-------- DOCUMENTO DE ORIGEM

Com exceção de raros casos como esses citados, a memória social da cidade em torno da ditadura sobrevive apenas entre parentes e amigos das vítimas e de grupos organizados que ainda buscam justiça.

Os espaços que podemos associar à "não memória" são aqueles onde opositores do regime militar foram assassinados ou vistos pela última vez antes de desaparecer nos porões da repressão.

Conheça nove deles, fotografados nos últimos dias pela Folha.

Rua Albuquerque Lins, 850 - Otavio Valle/Folhapress

Rua Albuquerque Lins, 850, Santa Cecília

Novos prédios foram construídos no local, e o ponto exato não existe mais. Segundo a versão oficial da época, o militante Hiroaki Torigoe teria reagido à prisão e disparado contra os agentes dos órgãos de repressão na rua Albuquerque Lins, na Santa Cecília, em 5 de janeiro de 1972.

Depois de ser preso, torturado e morto no DOI-Codi, foi enterrado sob identidade falsa no cemitério de Perus.

----------------

## [LISTA DE TAREFAS]
A: No texto sobre a memória da ditadura na cidade, liste tudo o que, segundo a frase que começa com "Depois de ser preso", aconteceu com Hiroaki Torigoe.
B: Copie do texto sobre a memória da ditadura na cidade o trecho que começa em "Conheça nove deles, fotografados" e segue até "cemitério de Perus.", sem mudar nada.

-------- DADOS FORNECIDOS

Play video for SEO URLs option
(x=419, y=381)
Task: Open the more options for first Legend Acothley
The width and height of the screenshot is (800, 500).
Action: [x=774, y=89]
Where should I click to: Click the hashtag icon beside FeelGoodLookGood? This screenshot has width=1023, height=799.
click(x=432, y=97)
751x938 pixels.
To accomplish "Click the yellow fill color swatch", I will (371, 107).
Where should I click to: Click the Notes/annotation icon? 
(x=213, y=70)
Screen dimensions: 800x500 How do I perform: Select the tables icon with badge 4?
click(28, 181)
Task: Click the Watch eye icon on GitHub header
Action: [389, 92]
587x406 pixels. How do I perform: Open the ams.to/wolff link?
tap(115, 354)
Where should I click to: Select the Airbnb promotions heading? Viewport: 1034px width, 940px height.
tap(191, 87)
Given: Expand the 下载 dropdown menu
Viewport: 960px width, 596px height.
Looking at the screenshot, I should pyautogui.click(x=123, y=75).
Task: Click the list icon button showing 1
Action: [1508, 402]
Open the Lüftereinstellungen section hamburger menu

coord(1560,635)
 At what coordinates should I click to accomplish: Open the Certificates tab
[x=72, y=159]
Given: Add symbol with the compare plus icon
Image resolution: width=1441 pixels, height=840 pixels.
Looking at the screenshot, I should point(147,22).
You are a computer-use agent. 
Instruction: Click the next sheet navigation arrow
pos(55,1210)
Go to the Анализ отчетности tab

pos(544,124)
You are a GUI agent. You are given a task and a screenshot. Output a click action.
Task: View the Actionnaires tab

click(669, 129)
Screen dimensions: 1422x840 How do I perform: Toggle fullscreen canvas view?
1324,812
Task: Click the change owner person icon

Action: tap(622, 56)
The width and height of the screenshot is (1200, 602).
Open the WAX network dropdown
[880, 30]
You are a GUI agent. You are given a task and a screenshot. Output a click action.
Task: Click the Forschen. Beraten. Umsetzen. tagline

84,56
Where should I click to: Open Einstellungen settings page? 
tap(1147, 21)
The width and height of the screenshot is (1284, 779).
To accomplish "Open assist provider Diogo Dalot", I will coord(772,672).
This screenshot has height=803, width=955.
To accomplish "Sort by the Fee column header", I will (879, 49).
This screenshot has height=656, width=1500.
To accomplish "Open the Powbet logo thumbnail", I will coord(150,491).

----------------

## [RESULTADOS]
A:
- Foi preso.
- Foi torturado.
- Foi morto no DOI-Codi.
- Foi enterrado sob identidade falsa no cemitério de Perus.

B:
Conheça nove deles, fotografados nos últimos dias pela Folha.

Rua Albuquerque Lins, 850 - Otavio Valle/Folhapress

Rua Albuquerque Lins, 850, Santa Cecília

Novos prédios foram construídos no local, e o ponto exato não existe mais. Segundo a versão oficial da época, o militante Hiroaki Torigoe teria reagido à prisão e disparado contra os agentes dos órgãos de repressão na rua Albuquerque Lins, na Santa Cecília, em 5 de janeiro de 1972.

Depois de ser preso, torturado e morto no DOI-Codi, foi enterrado sob identidade falsa no cemitério de Perus.